盗賊と傭兵という、堅気とは言えない職業に就いている二人がこの軍に雇われてから数年が経つ。盗賊である青年、ガイアはペレジアに雇われてはいたがイーリス城でクロムから直接引き抜かれた形で加入したし、傭兵である壮年の男、グレゴはフェリアとの国境に近いペレジアの砂漠でギムレー教団から助け出したマムクートのノノと共に雇われた。知り合いなどでは勿論なかったが、矢張り蛇の道は蛇とでも言うべきか、裏稼業の者同士は話が合ったので様々な情報交換をしている内に軍師のルフレからクロムには内密に仕事を任される様にもなった。今回もそうだ。本隊ではない、先鋒の敵軍部隊の部隊長の首を夜間に取りに行くという、ある意味卑怯かも知れない仕事だった。
だが、長い事裏世界で生きてきたガイアとグレゴにとってそんなものは卑怯とも思わないし効率が良いと思わせる。ルフレがクロムに言わないのは、絶対にそんな事を許可しないからだ。しかし強大なヴァルム軍を相手にするには、小さな綻びを作っていかねばならない。これは騎士達には決して頼む事が出来ない仕事であるから、敢えてルフレはこの二人に依頼する。言い方は悪いが万一捕らえられ死んでも然程影響が出にくいと判断しているし、また二人もそうだと思っている。ただ、ルフレはルフレなりに二人の腕前を信頼した上で依頼しているから不満は無かった。

「でも、また菓子がたばこ臭くなるな…匂いを味わうのも重要なのに」
「文句言うな、成功すりゃ達成報酬貰えんだからそれでまた菓子買えよ」
「そうだな、買いたいのもあるし」

顰め面をしたガイアが腰のポーチに入れたたばこに触れながら言い、グレゴは苦笑しながらそれを宥める。草むらや森林に身を潜める事も多い彼らは専らたばこを飲んだし吸い殻を漬けた水を服や靴に染み込ませた。こうすれば蛇や蜘蛛など、害虫の忌避剤になると知っているからだ。
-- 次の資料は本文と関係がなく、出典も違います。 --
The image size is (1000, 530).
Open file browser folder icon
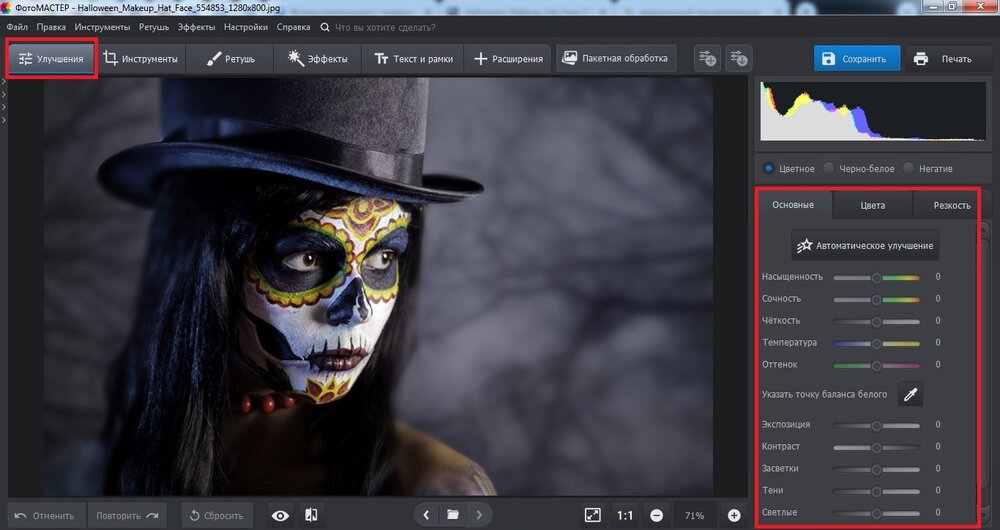453,515
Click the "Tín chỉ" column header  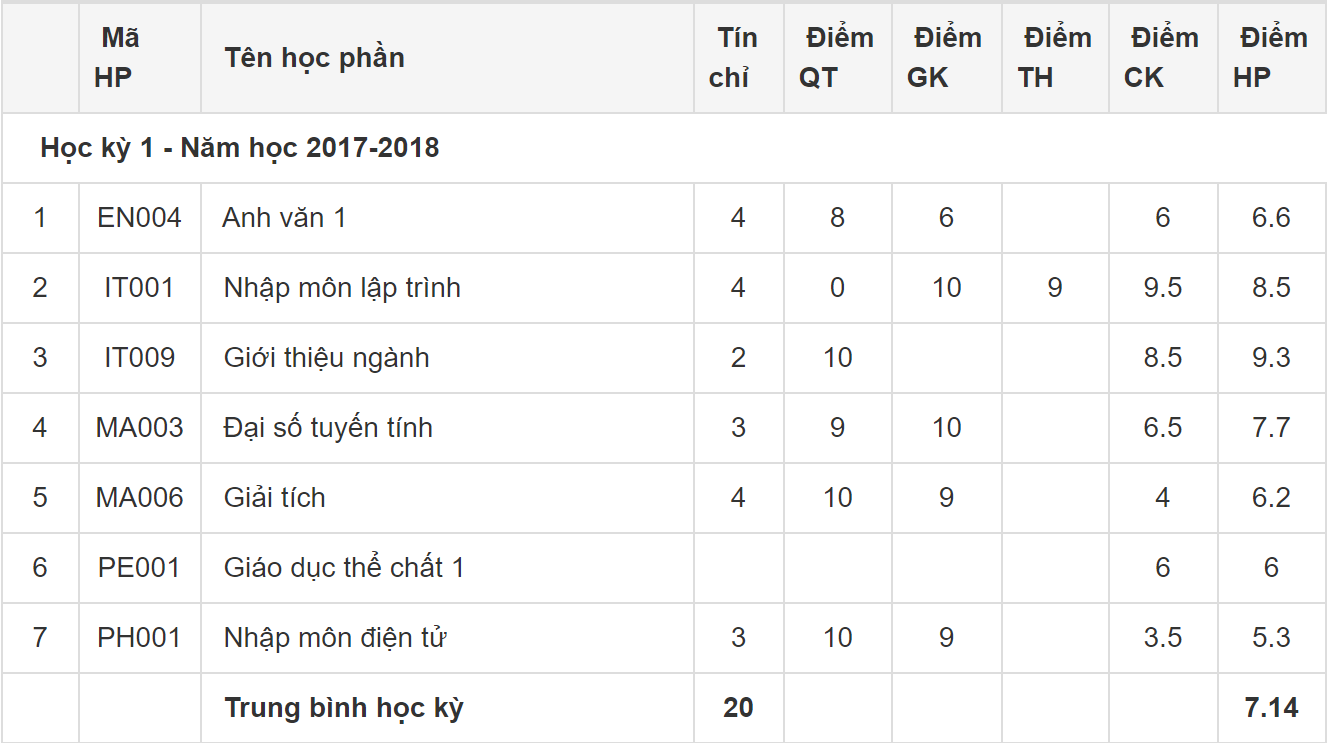[737, 58]
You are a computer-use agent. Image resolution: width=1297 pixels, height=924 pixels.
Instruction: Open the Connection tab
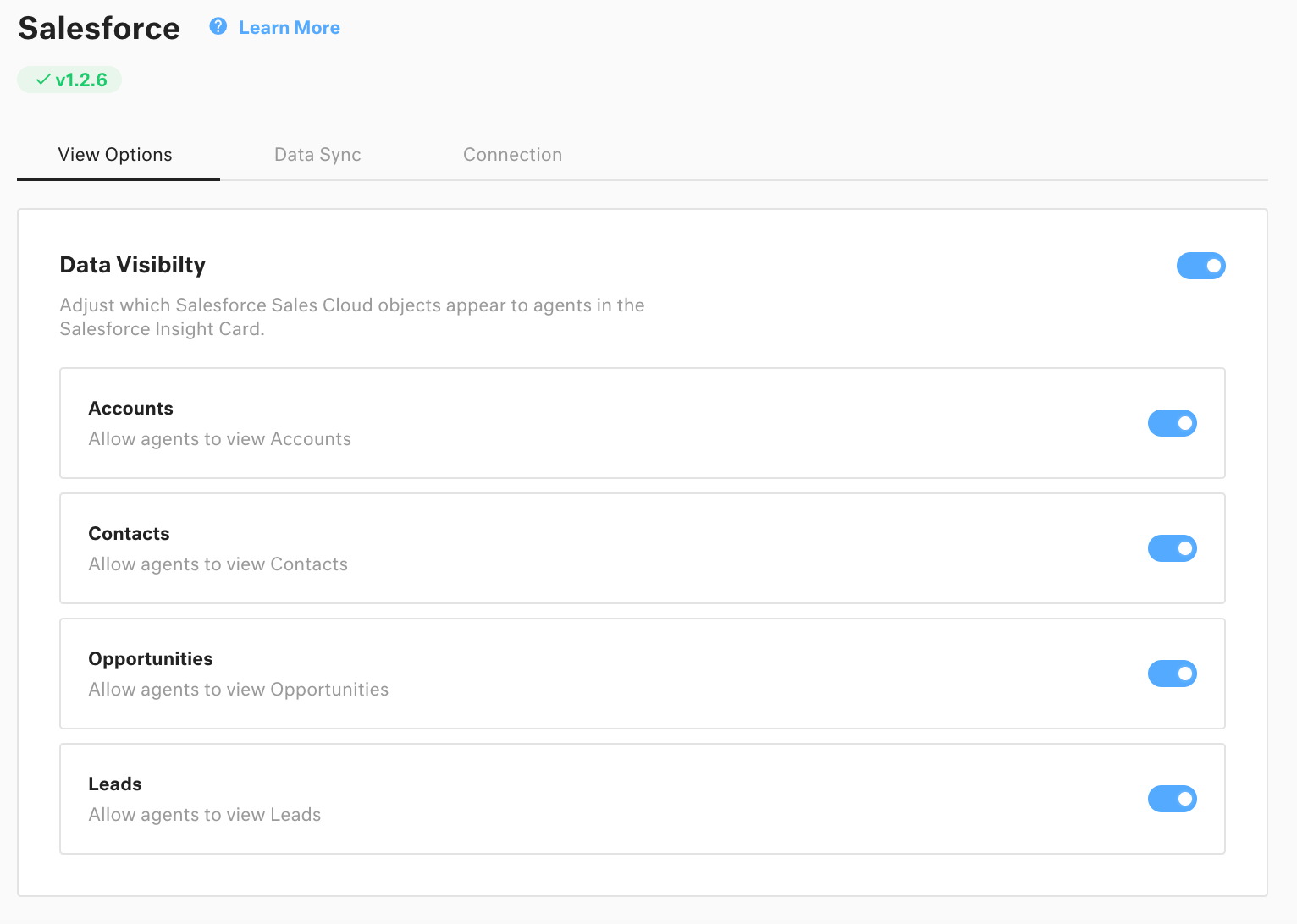[x=512, y=154]
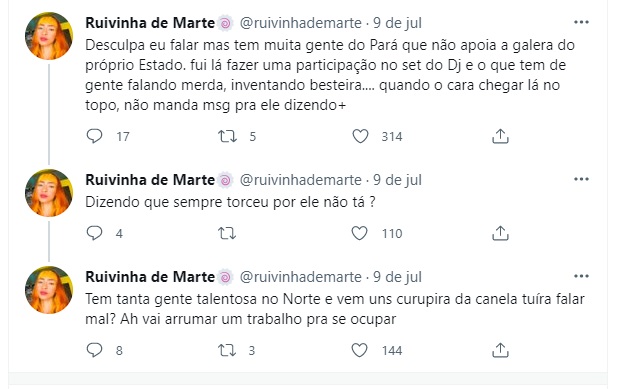Open profile picture on the third tweet
This screenshot has height=389, width=617.
tap(49, 290)
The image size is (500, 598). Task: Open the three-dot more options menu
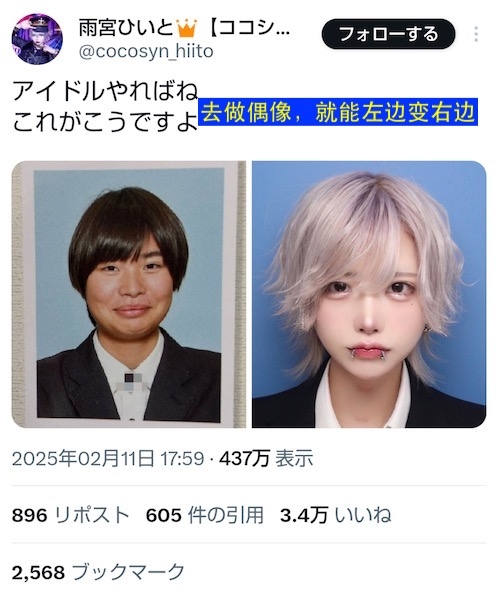tap(476, 34)
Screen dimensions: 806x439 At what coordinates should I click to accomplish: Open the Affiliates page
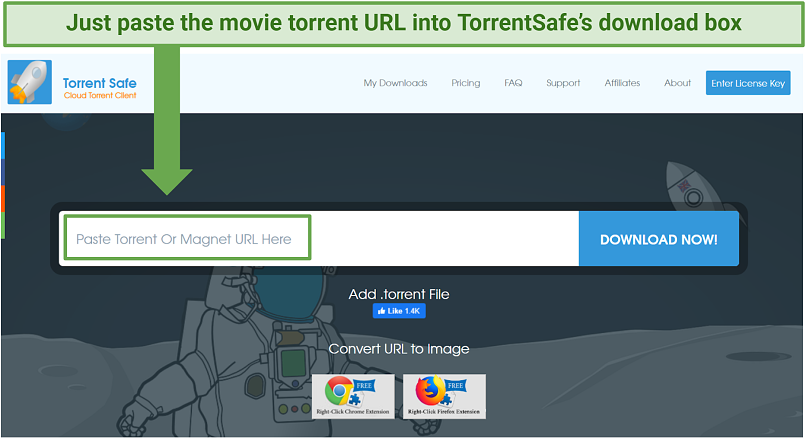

ただし本当にたばこ臭くなるので二人共余りこの手法は好まない。だがそうも言っていられないから二人は毎回全身たばこ臭くなる。野営に戻る前に念入りに水浴びしてもどうしても臭いは残ってしまうから、たばこが苦手な者達からは控えろと言われてしまう。理由を話す訳にもいかない二人ははいはいと聞き流すに留まるけれども。

「んじゃー、まあ、そろそろ行くかあ」
「だな。今日もよろしく頼むぜ」
「おうよ」

暗殺者の割には間延びした外見の二人は自分の得物を手に、まだ明るい空の下へと出る。何度目の暗殺になるのか面倒だから数えていないが、ガイアもグレゴもこの軍に加入する前にも請け負った事があるので特に感傷など無い。だが、感情が麻痺している訳でもない。そうでなければこの軍には居ない。そんな事を考え陽の光に目を細めたグレゴが肩に剣を担ぎ、ガイアは麻袋を肩に担いだ。彼らの仕事の時間が迫ってきていた。